The Kathua gang-rape and murder led to demand for harsher punishment against convicts
New Delhi:
Bar Council of India Chairman Manan Mishra today said the
ordinance to amend the Protection of Children from Sexual Offences Act (POCSO) was a step taken in hurry. He said the amendment should have been brought after proper discussions.
"Pros and cons should have been considered. Only then such amendments should be made," Mr Mishra said.
Amid nationwide grief and anger over the gang-rape and murder of an eight-year-old girl in Jammu and Kashmir's Kathua, there had been a move to change the law for sexual crimes against children to bring in the death penalty for child rape.
Union Minister Maneka Gandhi had declared it in a video message earlier this month, in which she said she was "deeply, deeply" disturbed by the Kathua rape case.

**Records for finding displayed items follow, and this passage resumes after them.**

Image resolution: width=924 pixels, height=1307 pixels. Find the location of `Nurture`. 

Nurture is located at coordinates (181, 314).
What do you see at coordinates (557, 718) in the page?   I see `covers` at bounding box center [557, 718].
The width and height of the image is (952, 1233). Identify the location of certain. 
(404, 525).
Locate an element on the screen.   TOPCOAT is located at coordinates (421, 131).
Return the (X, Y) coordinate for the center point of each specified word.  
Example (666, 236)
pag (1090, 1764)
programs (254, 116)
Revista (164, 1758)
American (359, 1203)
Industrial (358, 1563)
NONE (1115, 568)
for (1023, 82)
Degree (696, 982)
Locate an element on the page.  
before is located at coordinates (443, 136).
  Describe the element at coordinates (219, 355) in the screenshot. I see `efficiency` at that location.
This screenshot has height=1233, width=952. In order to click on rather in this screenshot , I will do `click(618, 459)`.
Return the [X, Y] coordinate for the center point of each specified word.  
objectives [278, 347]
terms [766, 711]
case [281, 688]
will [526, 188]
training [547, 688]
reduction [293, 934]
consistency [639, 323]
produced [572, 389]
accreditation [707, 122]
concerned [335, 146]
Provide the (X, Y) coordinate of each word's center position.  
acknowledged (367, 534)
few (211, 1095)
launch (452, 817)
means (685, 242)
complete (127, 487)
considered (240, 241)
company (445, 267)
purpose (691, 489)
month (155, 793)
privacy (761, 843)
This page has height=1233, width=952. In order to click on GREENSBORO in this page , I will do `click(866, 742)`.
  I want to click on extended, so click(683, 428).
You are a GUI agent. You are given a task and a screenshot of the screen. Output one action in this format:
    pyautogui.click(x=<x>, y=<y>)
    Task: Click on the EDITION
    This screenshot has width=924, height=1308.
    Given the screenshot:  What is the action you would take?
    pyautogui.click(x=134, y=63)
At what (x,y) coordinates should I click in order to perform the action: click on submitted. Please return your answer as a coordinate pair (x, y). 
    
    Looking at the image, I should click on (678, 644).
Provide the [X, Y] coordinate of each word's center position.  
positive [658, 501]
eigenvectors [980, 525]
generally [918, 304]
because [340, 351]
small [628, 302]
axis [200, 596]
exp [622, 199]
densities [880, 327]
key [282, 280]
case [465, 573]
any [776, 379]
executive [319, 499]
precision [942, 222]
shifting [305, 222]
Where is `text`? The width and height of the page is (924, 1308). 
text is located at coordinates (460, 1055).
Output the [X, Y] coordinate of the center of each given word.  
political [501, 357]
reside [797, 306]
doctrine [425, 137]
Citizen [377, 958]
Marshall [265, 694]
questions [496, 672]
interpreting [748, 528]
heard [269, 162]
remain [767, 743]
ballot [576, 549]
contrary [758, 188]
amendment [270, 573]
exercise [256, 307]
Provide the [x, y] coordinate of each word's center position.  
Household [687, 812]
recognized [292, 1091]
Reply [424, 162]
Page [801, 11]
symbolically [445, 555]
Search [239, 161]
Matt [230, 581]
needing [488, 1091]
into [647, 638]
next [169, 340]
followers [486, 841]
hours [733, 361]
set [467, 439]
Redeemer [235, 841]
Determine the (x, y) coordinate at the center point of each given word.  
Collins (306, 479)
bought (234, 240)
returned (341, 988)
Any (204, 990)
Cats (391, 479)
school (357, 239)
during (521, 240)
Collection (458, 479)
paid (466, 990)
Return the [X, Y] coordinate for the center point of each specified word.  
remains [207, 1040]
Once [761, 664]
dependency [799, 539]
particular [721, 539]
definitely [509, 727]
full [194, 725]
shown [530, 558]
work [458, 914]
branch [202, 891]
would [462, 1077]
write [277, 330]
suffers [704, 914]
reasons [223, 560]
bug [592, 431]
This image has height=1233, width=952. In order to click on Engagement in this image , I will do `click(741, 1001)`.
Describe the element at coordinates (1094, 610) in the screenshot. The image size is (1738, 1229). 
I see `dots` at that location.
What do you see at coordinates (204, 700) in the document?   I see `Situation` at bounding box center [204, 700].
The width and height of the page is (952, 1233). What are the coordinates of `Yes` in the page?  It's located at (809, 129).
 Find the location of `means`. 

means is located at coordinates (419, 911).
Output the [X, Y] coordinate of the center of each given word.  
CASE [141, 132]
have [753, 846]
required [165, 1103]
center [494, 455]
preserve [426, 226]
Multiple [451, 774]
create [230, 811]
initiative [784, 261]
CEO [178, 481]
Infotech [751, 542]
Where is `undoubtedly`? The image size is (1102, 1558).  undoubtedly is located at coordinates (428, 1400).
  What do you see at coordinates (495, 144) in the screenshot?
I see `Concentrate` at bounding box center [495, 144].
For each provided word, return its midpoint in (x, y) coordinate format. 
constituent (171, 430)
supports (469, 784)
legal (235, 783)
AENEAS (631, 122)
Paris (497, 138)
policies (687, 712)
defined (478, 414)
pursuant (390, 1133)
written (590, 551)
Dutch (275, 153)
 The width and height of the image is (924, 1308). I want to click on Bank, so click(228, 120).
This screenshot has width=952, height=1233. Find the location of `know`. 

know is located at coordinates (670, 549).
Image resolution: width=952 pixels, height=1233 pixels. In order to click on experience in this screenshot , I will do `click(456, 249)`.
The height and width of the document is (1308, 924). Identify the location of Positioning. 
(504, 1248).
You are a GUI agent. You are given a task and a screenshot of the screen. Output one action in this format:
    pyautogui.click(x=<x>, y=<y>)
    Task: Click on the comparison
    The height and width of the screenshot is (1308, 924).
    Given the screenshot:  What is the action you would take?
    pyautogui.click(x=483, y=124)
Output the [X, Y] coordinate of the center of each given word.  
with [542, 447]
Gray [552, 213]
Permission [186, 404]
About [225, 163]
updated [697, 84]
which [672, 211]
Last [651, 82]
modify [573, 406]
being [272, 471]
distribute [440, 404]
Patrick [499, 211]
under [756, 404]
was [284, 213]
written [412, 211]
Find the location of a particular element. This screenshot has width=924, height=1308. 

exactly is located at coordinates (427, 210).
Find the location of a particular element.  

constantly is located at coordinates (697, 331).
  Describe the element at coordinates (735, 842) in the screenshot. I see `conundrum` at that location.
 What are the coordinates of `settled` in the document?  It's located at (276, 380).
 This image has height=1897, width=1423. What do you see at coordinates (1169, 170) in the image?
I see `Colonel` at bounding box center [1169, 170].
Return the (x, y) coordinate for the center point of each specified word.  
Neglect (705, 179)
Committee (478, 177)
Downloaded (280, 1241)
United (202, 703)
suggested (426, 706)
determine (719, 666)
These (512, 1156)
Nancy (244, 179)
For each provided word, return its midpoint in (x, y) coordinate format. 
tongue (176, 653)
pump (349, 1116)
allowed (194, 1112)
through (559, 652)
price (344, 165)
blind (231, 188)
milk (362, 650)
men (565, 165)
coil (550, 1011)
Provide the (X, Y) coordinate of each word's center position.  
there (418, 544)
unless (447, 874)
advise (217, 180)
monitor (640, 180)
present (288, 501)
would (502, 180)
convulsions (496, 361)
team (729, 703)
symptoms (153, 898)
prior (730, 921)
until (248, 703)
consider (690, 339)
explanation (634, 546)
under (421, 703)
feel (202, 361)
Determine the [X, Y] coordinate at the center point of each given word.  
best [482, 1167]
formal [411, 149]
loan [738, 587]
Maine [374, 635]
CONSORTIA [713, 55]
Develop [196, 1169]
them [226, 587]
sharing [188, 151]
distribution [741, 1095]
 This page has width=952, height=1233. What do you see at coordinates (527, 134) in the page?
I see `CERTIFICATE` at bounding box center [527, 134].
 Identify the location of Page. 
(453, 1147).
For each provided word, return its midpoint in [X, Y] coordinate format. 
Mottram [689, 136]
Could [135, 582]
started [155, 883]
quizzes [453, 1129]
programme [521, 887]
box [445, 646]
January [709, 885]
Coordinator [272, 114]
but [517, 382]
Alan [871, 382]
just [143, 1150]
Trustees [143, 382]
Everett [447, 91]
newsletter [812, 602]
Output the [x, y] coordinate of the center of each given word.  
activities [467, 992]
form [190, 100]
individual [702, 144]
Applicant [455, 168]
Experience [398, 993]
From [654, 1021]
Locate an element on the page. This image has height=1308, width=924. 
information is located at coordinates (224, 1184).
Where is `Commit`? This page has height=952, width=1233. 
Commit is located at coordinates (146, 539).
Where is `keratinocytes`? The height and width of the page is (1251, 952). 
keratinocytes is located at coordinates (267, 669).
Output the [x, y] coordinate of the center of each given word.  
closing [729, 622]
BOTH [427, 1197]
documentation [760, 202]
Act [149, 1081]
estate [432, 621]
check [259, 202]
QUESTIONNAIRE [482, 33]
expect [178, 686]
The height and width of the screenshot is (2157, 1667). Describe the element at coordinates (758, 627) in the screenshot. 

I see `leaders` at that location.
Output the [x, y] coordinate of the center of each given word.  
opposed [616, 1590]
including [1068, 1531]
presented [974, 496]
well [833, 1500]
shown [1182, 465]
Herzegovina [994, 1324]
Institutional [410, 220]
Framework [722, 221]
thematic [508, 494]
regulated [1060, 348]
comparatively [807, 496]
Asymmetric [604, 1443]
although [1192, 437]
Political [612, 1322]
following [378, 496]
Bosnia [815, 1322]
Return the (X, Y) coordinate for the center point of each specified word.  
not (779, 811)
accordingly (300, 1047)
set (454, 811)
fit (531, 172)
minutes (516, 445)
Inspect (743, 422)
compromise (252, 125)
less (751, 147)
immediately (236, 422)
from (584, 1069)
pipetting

Maneka Gandhi had said her Women and Child Development Ministry would move a cabinet note to amend the POCSO Act. The union cabinet on April 21 approved the amendment in the POCSO Act, putting a stamp on awarding death penalty to rapists of children below 12 years.
A day later, President Ram Nath Kovind promulgated the ordinance to strengthen the law.
The centre had responded to the barrage of attacks over the government's inability to curb sexual crimes against girls with an executive order to introduce death penalty for child rapists, longer jail term for all rapists and set an ambitious four-month deadline to complete investigation and trial in all rape cases.
The changes, which will become law once cleared by the President, raises the minimum punishment for rape from seven years to 10 years, extendable to life imprisonment.
The minimum punishment for rape of a girl under 16 has been doubled to 20 years. Also, the judge has been given a free hand to order that the convict can never step out of jail for the rest of his life.